Meurtri de la décision de la DAP, j'ai alors tenté de joindre les services de cette institution pour lui expliquer ma situation et proposant d'envoyer la décision du TGI de Toulouse du 7 avril 2015 actant de la virginité de mon casier judiciaire. En vain…
Opacité et lenteur judiciaire
Assisté d'un avocat, nous avons alors monté une demande de recours en référé, expliquant que ma situation représentait un préjudice suffisant, sur le plan moral (me voir reprocher des faits pour lesquels j'ai payé et qu'une décision de justice a effacé, voir pour lesquels je n'ai jamais été condamné), sur le plan financier (je travaille à temps partiel pour 800 euros par mois, et ai dû engager mes économies pour passer les oraux à Paris) comme sur le plan temporel (la rentrée à l'ENAP avait eu lieu depuis quelques jours…). Notre objectif étant que la procédure soit accélérée et que je puisse intégrer au plus tôt l'ENAP.
Hélas, par décision du Tribunal Administratif, notre demande de référé-suspension a été rejetée, sans débat contradictoire, ce qui m'empêche de suivre la formation jusqu'à ce qu'une décision de fond soit rendue, ce qui peut prendre jusqu'à plusieurs années.
Indignés, nous avons alors formé un recours en cassation au Conseil d’État. Ce dernier a rejeté mon recours le 11 décembre 2015, ce qui signifie que je vais devoir attendre les délais classiques (pouvant aller jusqu'à plusieurs années) avant d'être fixé sur mon sort. Pendant ce temps, les erreurs qui figurent sur mon dossier m'empêchent de postuler à quelque concours d'entrée à la fonction publique que ce soit puisqu'elles n'ont toujours pas été corrigées par les juges qui sont les seuls habilités à le faire.
Parallèlement à ces recours, je me suis rendu au début du mois de septembre 2015 au bureau d'exécution des peines du Palais de Justice de Toulouse afin de savoir si la décision du 7 avril 2015 avait été appliquée . On m'a répondu que le bureau d'exécution des peines avait été informé de la décision le 16 juin 2015 (plus de 2 mois après le verdict) et qu'avec les vacances estivales il était fort possible que mon casier judiciaire n'ait toujours pas été effacé à l'heure où nous parlions. J'ai alors demandé à le consulter, on m'a répondu qu'il fallait que j'adresse un courrier au Procureur de la République - comme tout un chacun en a le droit - ce que je me suis empressé de faire. Nous sommes le 10 décembre 2015, je n'ai toujours pas eu la moindre réponse concernant une possible consultation, plus de 3 mois après en avoir fait la demande…
Une situation kafkaïenne.
Me voici donc dans une situation kafkaïenne. Cela fait désormais plus d'une année entière que j'ai entamé les démarches me permettant d'effacer le bulletin numéro 2 de mon casier judiciaire, et je n'ai toujours pas la certitude, malgré un jugement rendu il y a 8 mois maintenant, que ma situation ait été régularisée.
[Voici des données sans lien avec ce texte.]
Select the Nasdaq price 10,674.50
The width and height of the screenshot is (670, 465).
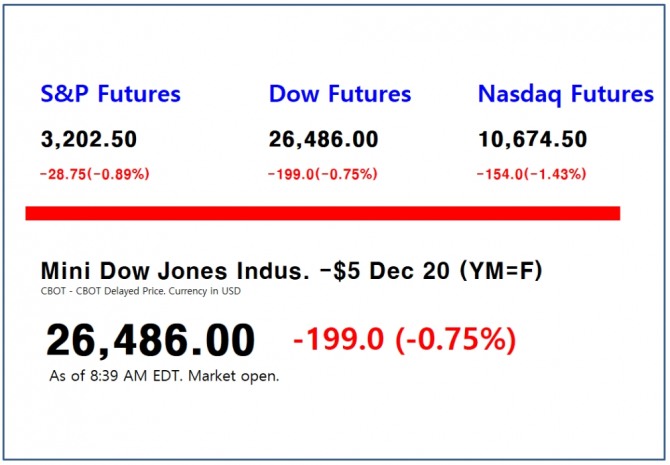pyautogui.click(x=533, y=140)
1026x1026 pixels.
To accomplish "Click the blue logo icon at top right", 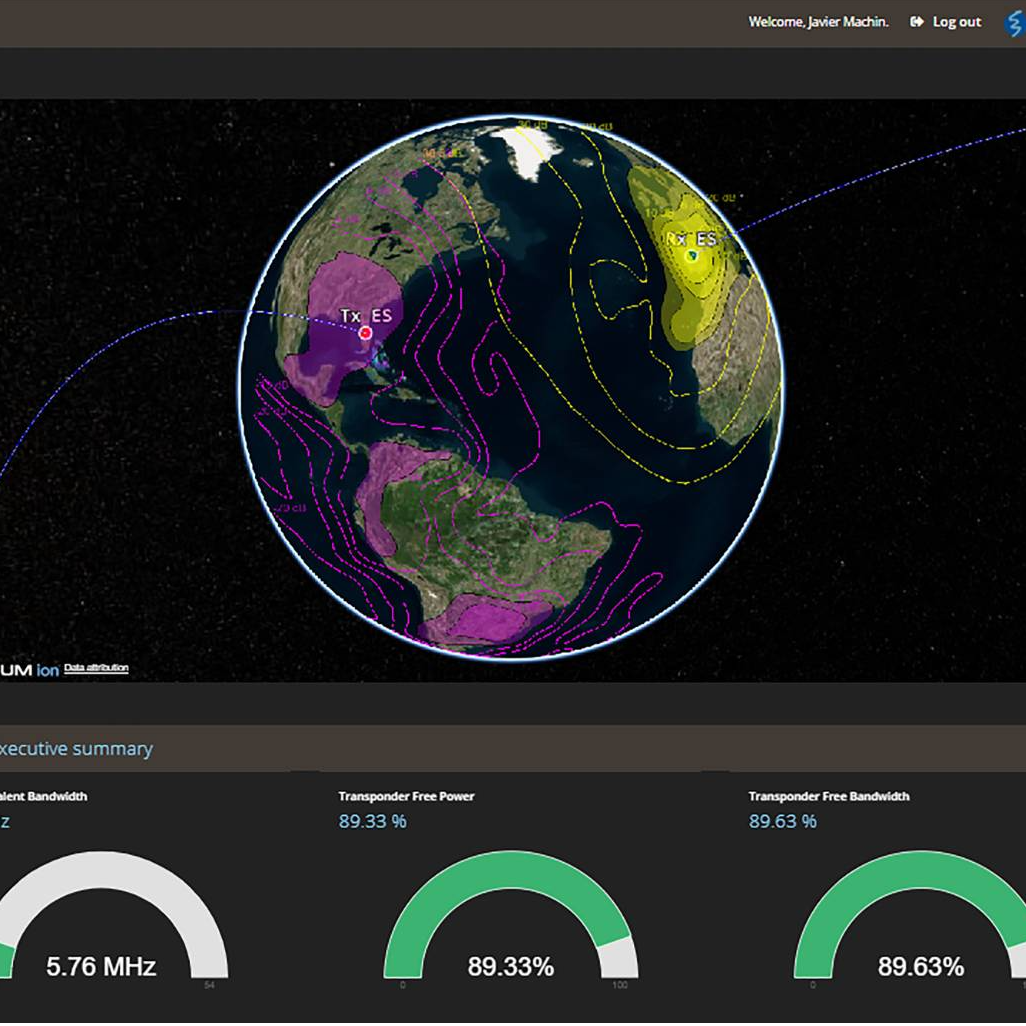I will (x=1014, y=23).
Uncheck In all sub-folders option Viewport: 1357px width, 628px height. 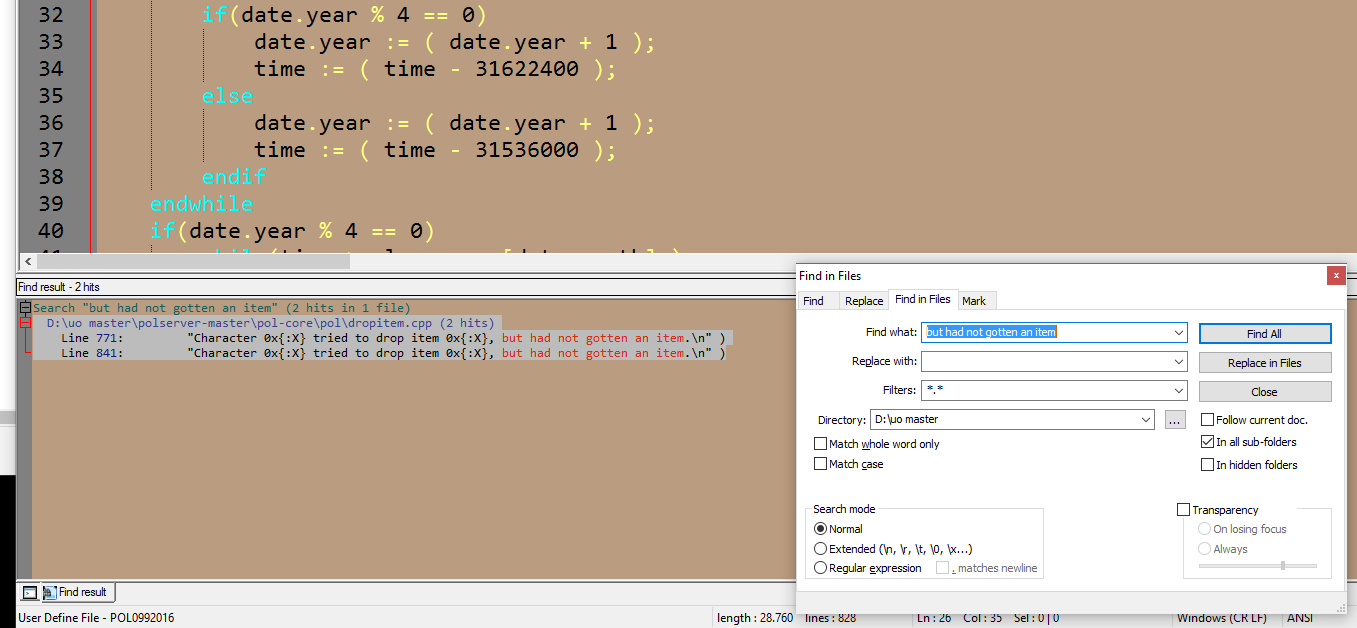coord(1208,442)
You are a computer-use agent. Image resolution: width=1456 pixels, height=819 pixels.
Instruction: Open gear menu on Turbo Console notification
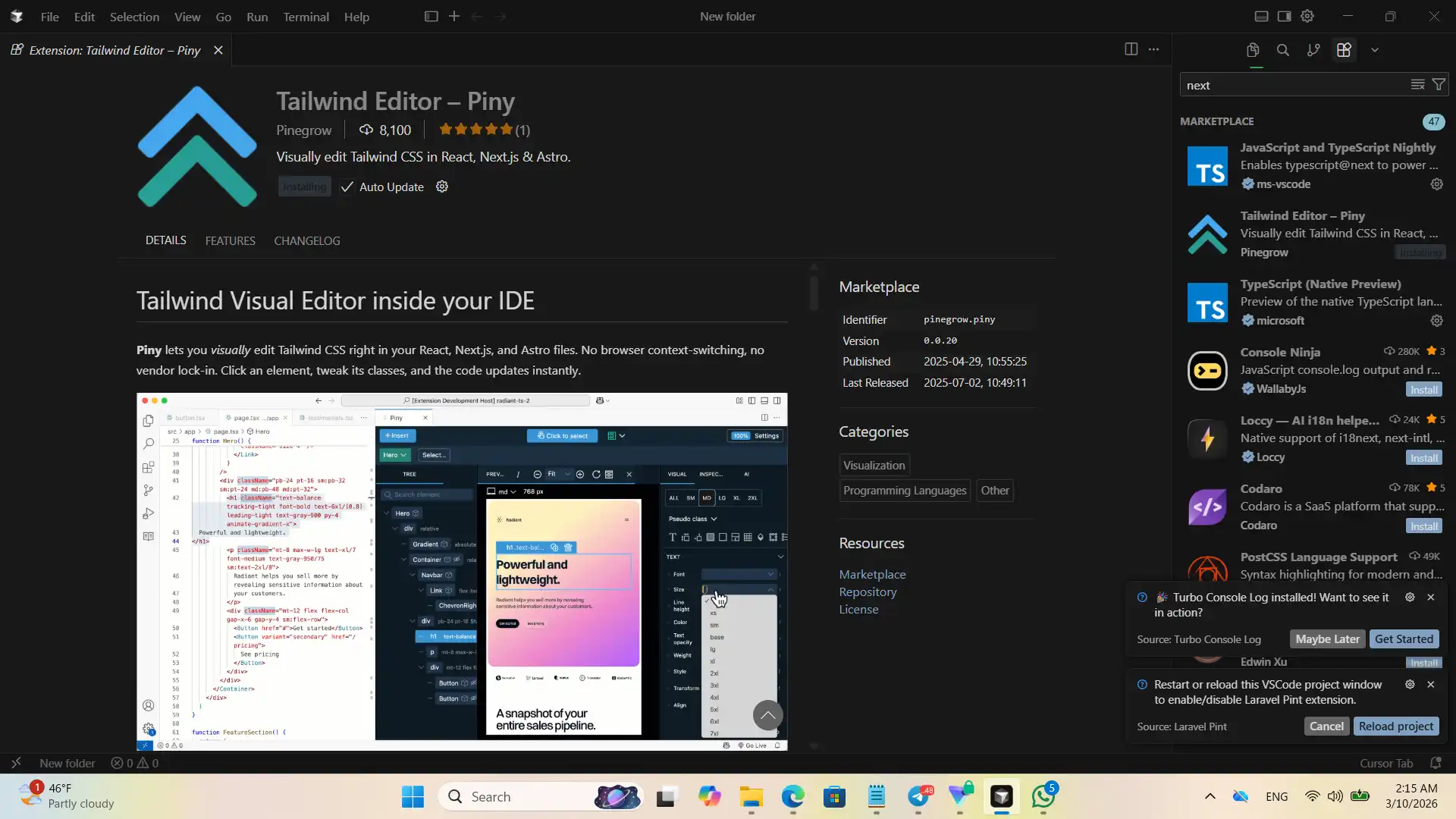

Je n'ai eu de cesse tout au long des différentes procédures de demander si les délais allaient pouvoir être tenus pour que je puisse bénéficier de ce concours dans le cas où je l'obtiendrai, la Justice, la Police tous m'ont alors répondu favorablement.
Aujourd'hui je me retrouve dans une situation absurde où une administration du Ministère de la Justice, ici la DAP, ne tient pas compte d'une décision de Justice… Ces décisions pourraient prêter à sourire si elles n'impactaient pas directement ma vie. Alors que j'ai fait des études pour pouvoir entrer dans la fonction publique, je me retrouve travailleur précaire, renvoyé sans cesse à des erreurs de jeunesse même quand la Justice décide de les effacer….
J'aimerais que mon cas, qui est loin d'être unique soit pris en compte, et que l'opacité et la lenteur judiciaire ne soit pas un frein à la volonté des individus de s'en sortir.